Since then, the real estate market has been among the sectors worst hit in the past couple of years. A combination of stubbornly high mortgage interest rates in the face of high inflation and exorbitant prices kept circumspect home buyers away.Also, poor government policies, persistent delays in securing mandatory government approvals and drying up of credit have exacerbated the situation. As a result, real estate transaction volumes have dried up – home builders continue to hold large amounts of inventory and have struggled with slow sales and stalled projects. For instance, according to a report by Knight Frank India, in the Jan-Jun’15 period, the Mumbai metropolitan region recorded its worst home sales and project launches since the global financial crisis of 2008. Home sales had dipped 9% to 28,446 units and new launches dropped 47% to 18,887 units.

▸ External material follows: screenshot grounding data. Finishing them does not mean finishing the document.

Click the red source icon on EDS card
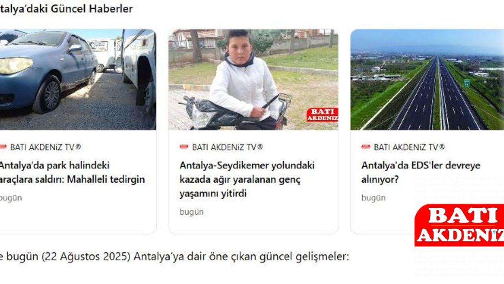The height and width of the screenshot is (284, 504). (366, 147)
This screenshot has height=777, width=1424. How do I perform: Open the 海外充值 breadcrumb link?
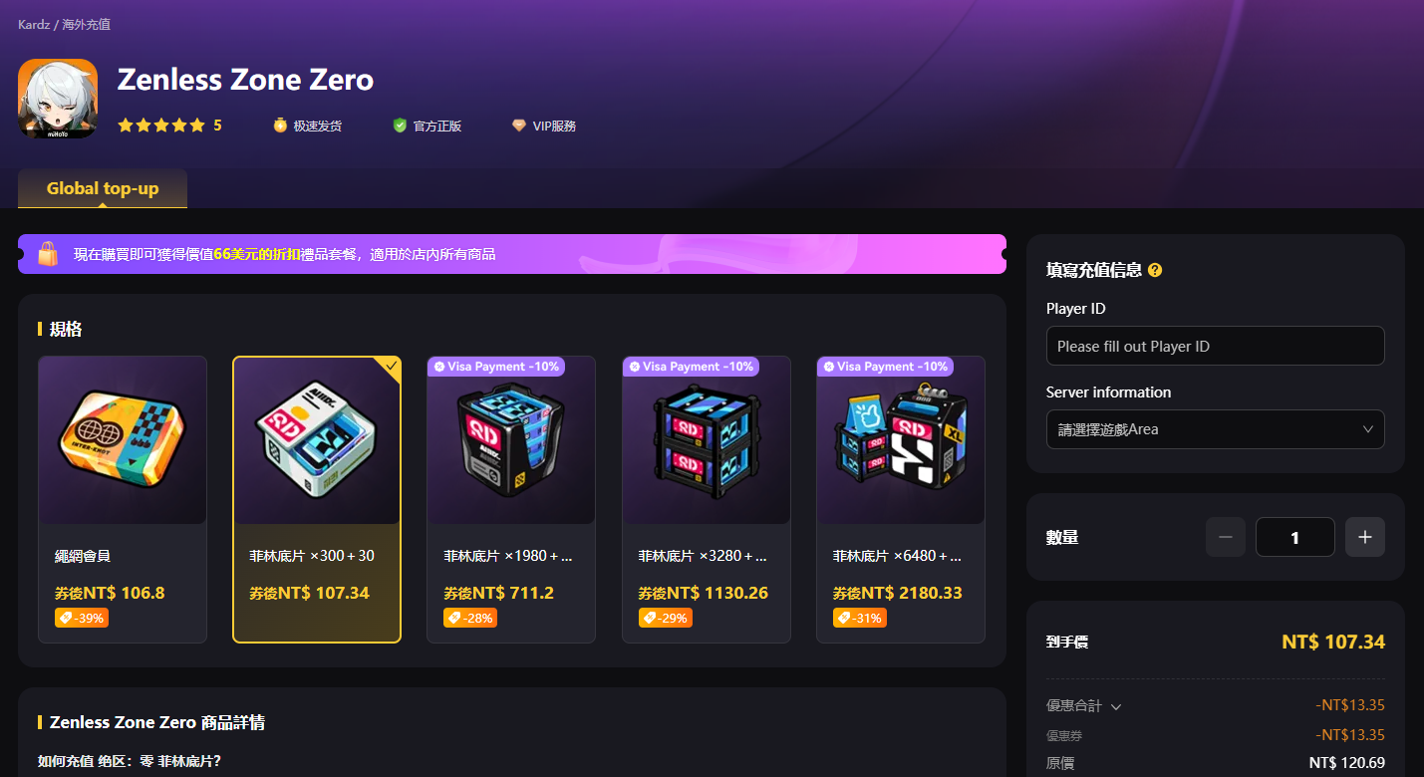point(87,24)
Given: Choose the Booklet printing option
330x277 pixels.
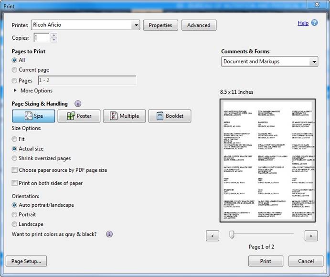Looking at the screenshot, I should [170, 116].
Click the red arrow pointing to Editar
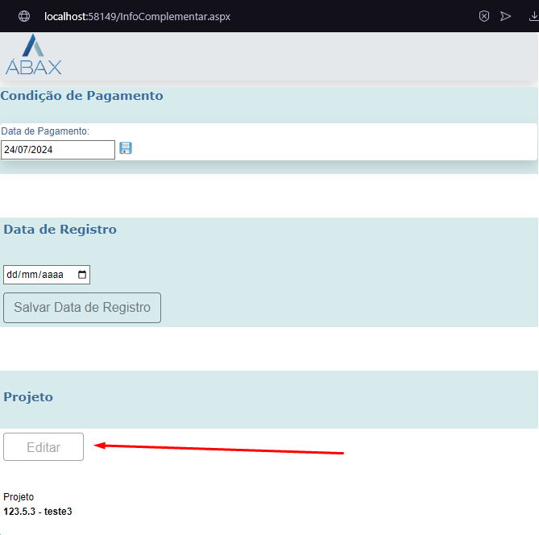The height and width of the screenshot is (535, 539). 219,448

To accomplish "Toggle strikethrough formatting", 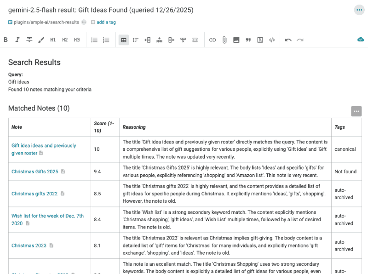I will click(x=29, y=40).
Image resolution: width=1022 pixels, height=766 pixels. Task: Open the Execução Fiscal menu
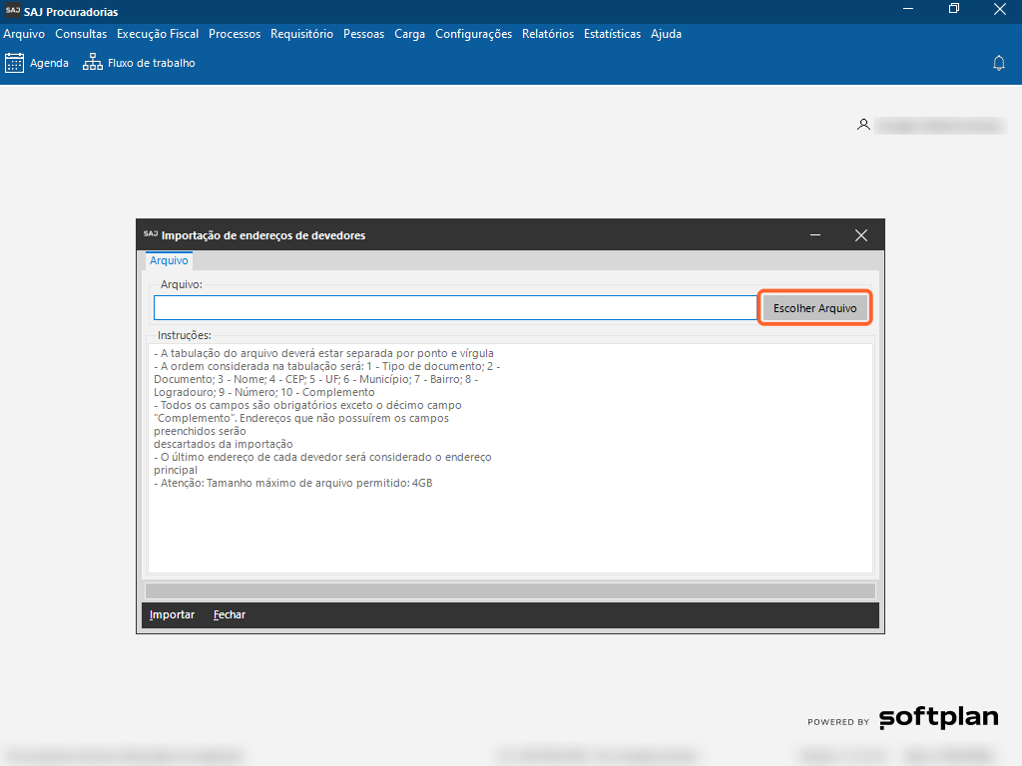click(158, 34)
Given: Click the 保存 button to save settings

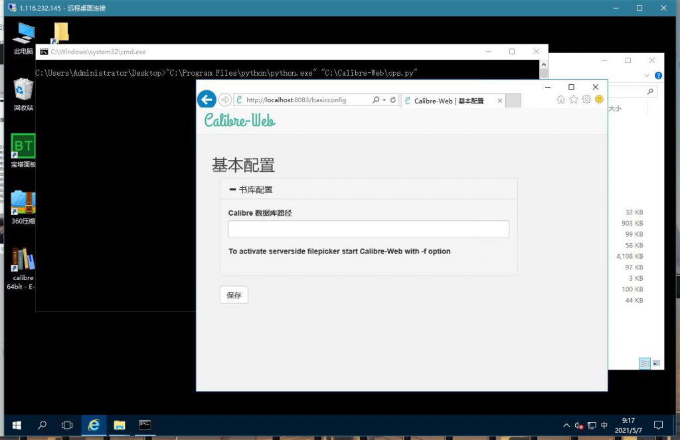Looking at the screenshot, I should tap(233, 294).
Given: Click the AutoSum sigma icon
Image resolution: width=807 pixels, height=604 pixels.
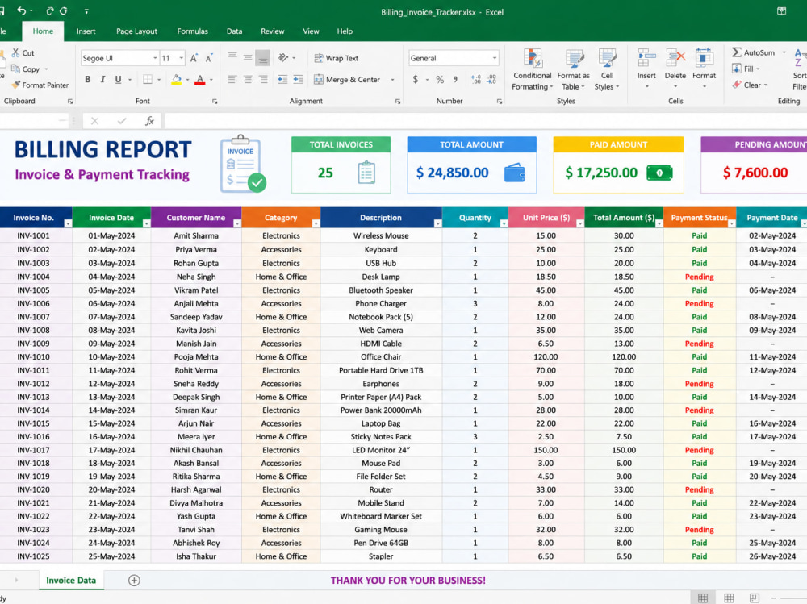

On the other hand, home buyers have been unwilling to pay premium property prices for fear of an impending crash in the housing bubble. To understand the extent of this struggling sector, one would only have to take a look at equity prices of leading home builders – these equity prices have continued to languish at multi-year lows whilst the broad market has trended higher.
The other often-overlooked phenomenon in the real estate market is the rental yield aka incentive of a person to buy or rent a property. The monthly installment for a Rs.2 Cr mortgage at an exorbitant interest rate of 10.5% would require the debtor to make a payment to the tune of Rs.1.5 lakhs per month over a 30-year period. However, the same property would rent for a paltry Rs.40-50,000 based on anecdotal evidence from major property websites such as 99 acres and magic brick. In essence, while a client pays 10.5% on his mortgage, his return on investment via rent is less than 3% of the property value. The 7% difference in yield between the mortgage rate and rental yield is enough evidence of the flagrant problems confounding the property market. Prices are indeed severely dislocated.
Dr. Raghuram Rajan in a thinly veiled threat suggested that property builders ought to drop prices, for the market to clear. Drop in prices would attract more buyers thereby by increasing demand. However, few have heeded the central bankers advice and business volumes have continued to deteriorate, according to magic brick surveys.
However, recently, a silver lining has emerged. The continued decline in global commodity prices has meant that the wholesale price Index (WPI) inflation remained in the negative territory for the 10th consecutive month at 4.95 percent, while the more crucial consumer price index (CPI) inflation also continued to decline, logging 3.66 percent compared to over 5% a year ago. This has allowed the RBI Governor to cut rates by 50bps taking the market by surprise. Will this allow property prices to stabilize somewhat remains to be seen but for a structural recovery, prices will have to come down a lot more from these levels.
We advice the Reserve Bank of India to keep the benchmark interest rate’s on hold for an extended period of time to ensure that there is no bubble in the housing market. This will force some builders undergoing a cash crunch to lower prices to keep inventory moving and to increase their liquidity profile.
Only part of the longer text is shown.